Required action: Only an exact copy of the records, from the line with "Where should I click to: Click" through the last line, is wanted.

Dataset content:
▼

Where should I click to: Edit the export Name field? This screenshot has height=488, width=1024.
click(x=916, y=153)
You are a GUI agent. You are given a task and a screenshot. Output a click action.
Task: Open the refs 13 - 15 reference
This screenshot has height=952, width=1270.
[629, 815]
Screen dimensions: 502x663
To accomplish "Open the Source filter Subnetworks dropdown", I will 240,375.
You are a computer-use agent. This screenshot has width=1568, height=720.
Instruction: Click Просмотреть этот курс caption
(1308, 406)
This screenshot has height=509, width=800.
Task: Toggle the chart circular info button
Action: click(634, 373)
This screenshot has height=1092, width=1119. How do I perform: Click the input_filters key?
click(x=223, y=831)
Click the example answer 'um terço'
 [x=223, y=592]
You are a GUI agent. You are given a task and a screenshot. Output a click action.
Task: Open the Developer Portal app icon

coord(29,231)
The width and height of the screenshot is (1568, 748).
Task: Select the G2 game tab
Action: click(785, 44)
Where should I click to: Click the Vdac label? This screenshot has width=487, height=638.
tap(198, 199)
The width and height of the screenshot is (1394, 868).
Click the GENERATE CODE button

▲

Output for this task:
Where should I click to: Click the Vdac label? This screenshot has width=487, height=638.
tap(198, 199)
The width and height of the screenshot is (1394, 868).
Click the GENERATE CODE button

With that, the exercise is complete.